# First pens



## Dalboy (Jul 21, 2009)

Just a few of the pens I have done so far will post more later
First good pen from walnut


another from walnut

Beech and purple heart

Beech and some veneer I had in the scrape box

Commemoration pen and letter opener


Hope you enjoy them


----------



## rjwolfe3 (Jul 21, 2009)

They look great!


----------



## skiprat (Jul 21, 2009)

Looking good Derek:biggrin: Especially the RAF set!!!!  Very well done.


----------



## louisbry (Jul 21, 2009)

Nice pens, especially for first ones.


----------



## Rollerbob (Jul 21, 2009)

Looks like you are well on your way!! like the RAF set!


----------



## Dalboy (Jul 21, 2009)

Thanks guys will hopefully be able to improve on these after a while and picking your brains for new ideas


----------



## jtison (Jul 21, 2009)

I love that beech & PH!! Nice work.


----------



## joeatact (Jul 22, 2009)

Nice Job!
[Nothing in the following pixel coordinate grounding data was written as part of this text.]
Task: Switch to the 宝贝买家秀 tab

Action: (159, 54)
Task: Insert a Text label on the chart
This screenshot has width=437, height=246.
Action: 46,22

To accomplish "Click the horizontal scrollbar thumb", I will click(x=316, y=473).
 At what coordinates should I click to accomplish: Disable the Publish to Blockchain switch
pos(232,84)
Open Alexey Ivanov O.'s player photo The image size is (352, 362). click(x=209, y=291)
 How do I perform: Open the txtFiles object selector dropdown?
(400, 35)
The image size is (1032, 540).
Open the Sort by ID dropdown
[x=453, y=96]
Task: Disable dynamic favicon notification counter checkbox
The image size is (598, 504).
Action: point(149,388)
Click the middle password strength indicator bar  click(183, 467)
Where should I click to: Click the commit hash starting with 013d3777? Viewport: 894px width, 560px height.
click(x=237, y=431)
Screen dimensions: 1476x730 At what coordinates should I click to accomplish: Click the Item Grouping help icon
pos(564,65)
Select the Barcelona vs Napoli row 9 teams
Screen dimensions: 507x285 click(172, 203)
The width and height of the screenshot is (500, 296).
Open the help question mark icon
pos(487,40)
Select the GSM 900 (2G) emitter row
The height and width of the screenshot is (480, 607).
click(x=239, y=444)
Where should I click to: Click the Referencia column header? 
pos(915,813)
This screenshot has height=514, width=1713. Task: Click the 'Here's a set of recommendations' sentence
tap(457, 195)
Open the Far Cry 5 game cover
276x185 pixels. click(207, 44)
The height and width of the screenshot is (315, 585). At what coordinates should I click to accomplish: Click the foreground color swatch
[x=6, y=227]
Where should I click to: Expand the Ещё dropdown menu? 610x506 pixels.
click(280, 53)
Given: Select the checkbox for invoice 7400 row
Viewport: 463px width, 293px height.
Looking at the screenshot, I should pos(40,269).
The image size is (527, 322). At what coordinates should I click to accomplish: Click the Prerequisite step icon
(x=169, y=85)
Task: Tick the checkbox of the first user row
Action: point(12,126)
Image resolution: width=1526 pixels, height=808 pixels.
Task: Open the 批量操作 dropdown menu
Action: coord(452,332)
Like the look of all your pens.


----------



## Dalecamino (Jul 22, 2009)

Very nice group of pens . Nice tribute to the RAF . I had the privledge of having some drinks with some of those guys when I was in Malta . (1968) Nice work !


----------



## toolcrazy (Jul 23, 2009)

Very nice batch of pens.


----------



## Ligget (Jul 23, 2009)

Those are excellent Derek, the RAF set is my favourite too but all are very well made!


----------